Friedman and Smith evaluated the impact of the program, reviewing almost 170,000 studies that had been ordered between July 2009 and June 2014. Of these, 58.6% were approved by consensus (which was based on chart review or peer-to-peer consultation), 6.8% were changed by consensus, 13.5% were withdrawn by consensus, 6% were approved without consensus, and 15.2% were withdrawn, because the consulting radiologist did not receive a call back from the referring physician's office in response to a request for further information.

Overall, 20% of studies were changed or not performed as a result of a radiologist discussing the case with the referring provider, according to Friedman and Smith.

"These results were achieved without the use of denials," they wrote. "Such is the power of peer-to-peer collaboration."

Who benefited most?

The overall impact of the utilization management program was highest in family practice (42.7%), internal medicine (41.8%), and neurology (33.4%) -- specialties that are traditionally heavier users of radiology -- with impact measured as the combined rate of withdrawn orders and no callback to the radiologist from the referring doctor, Friedman and Smith found. This impact was greater than the researchers expected.

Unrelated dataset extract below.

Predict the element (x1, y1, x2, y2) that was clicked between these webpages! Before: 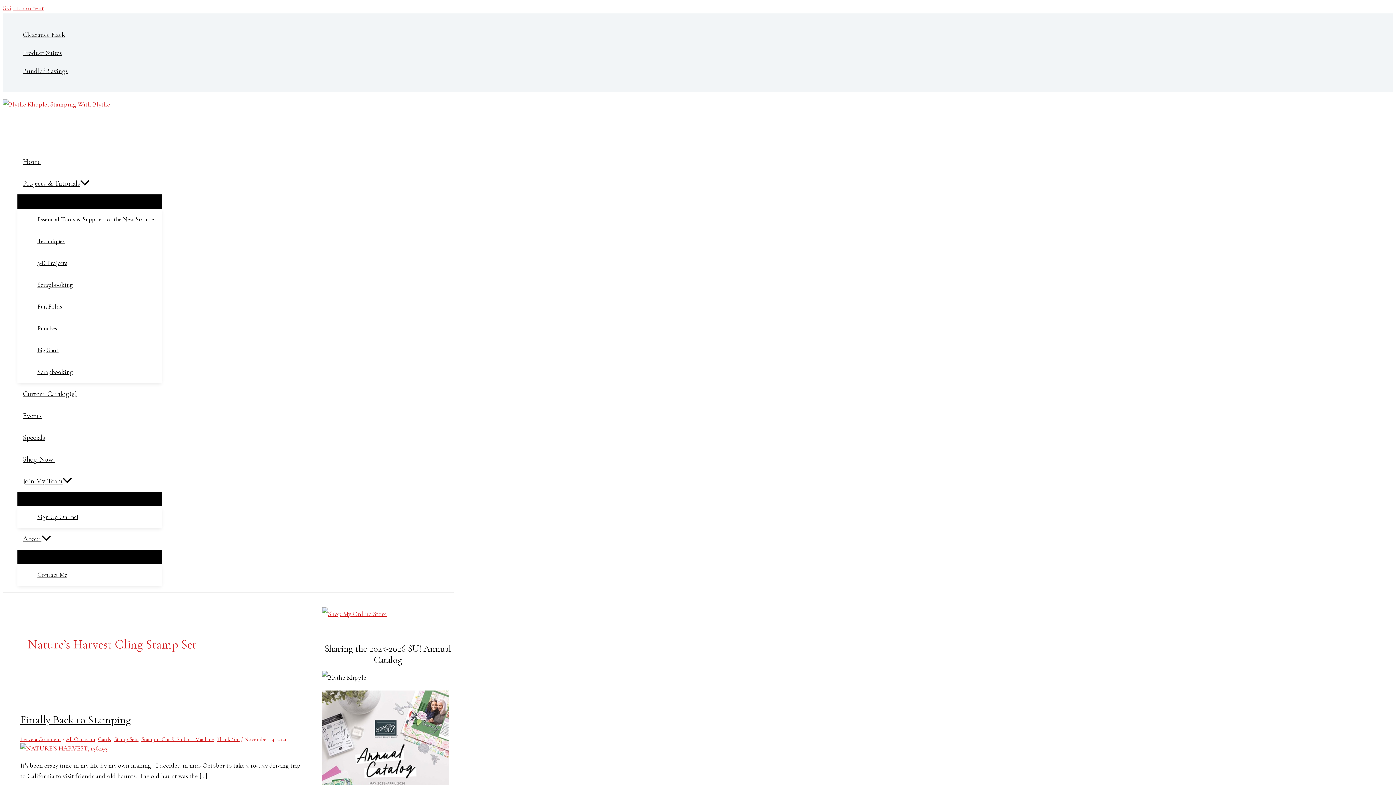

"We believe that this is related to the evidence-based, educational nature of this [utilization management] program and the expertise of the ... participating radiologists," they wrote.

Finally, a further benefit to programs like this one is a downstream change in ordering patterns due to the education referring physicians receive from interacting with radiologists, as well as a sentinel effect -- that is, the tendency for people's behavior to improve when they know they're being scrutinized, according to the researchers.

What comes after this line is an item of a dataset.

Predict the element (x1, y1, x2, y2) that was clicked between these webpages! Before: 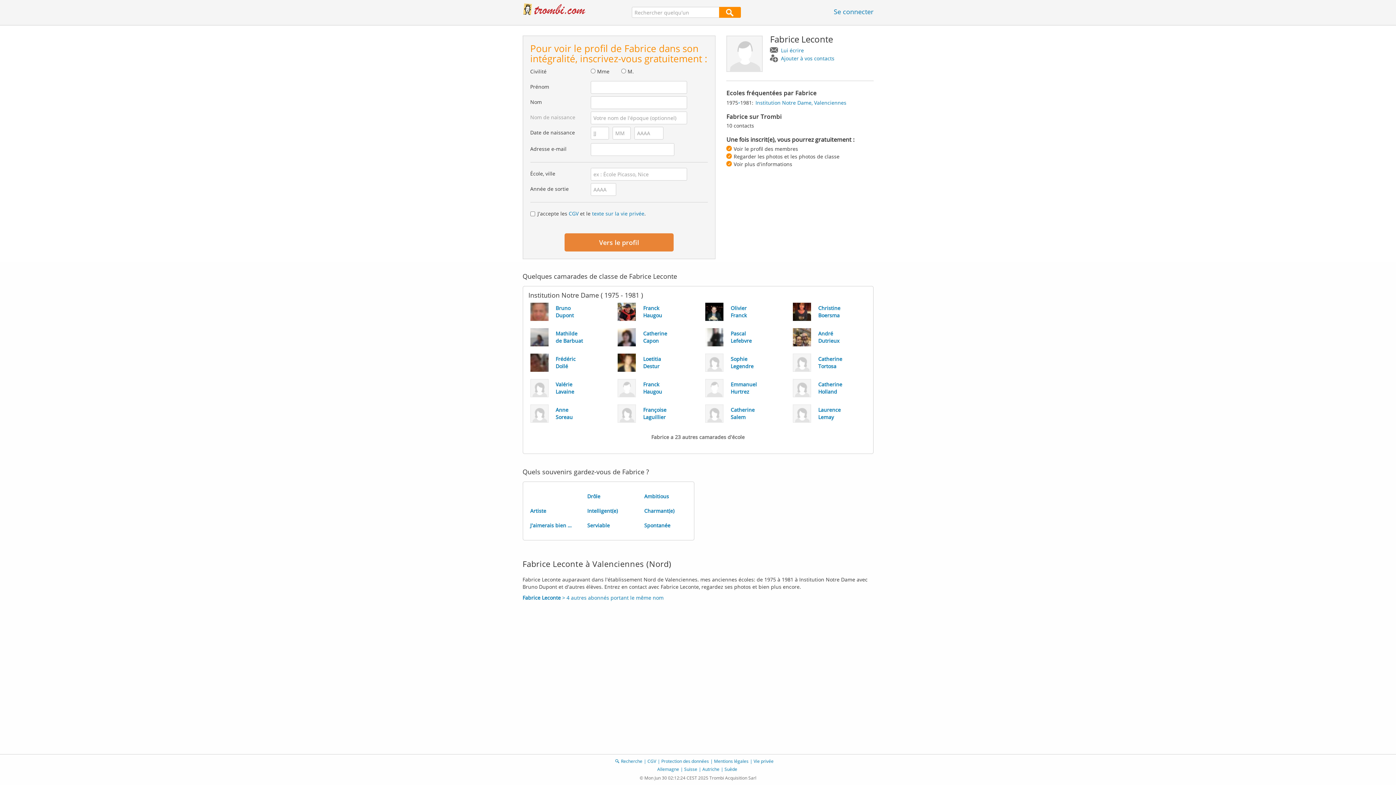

"When a neuroradiologist reviews the clinical guidelines of the American College of Physicians for diagnosis and treatment of low back pain with a family practitioner, it is reasonable to assume that the latter will consider these guidelines when assessing future patients," Friedman and Smith wrote.

In any case, radiologists are not only a valuable part of a patient's healthcare experience, but also a key factor in reducing inappropriate imaging, according to Friedman.

"Traditionally, radiologists have been at the back end of patient care," he said. "But utilization management programs like this one puts them at the front end, allowing them to apply their expertise when a study is first being ordered."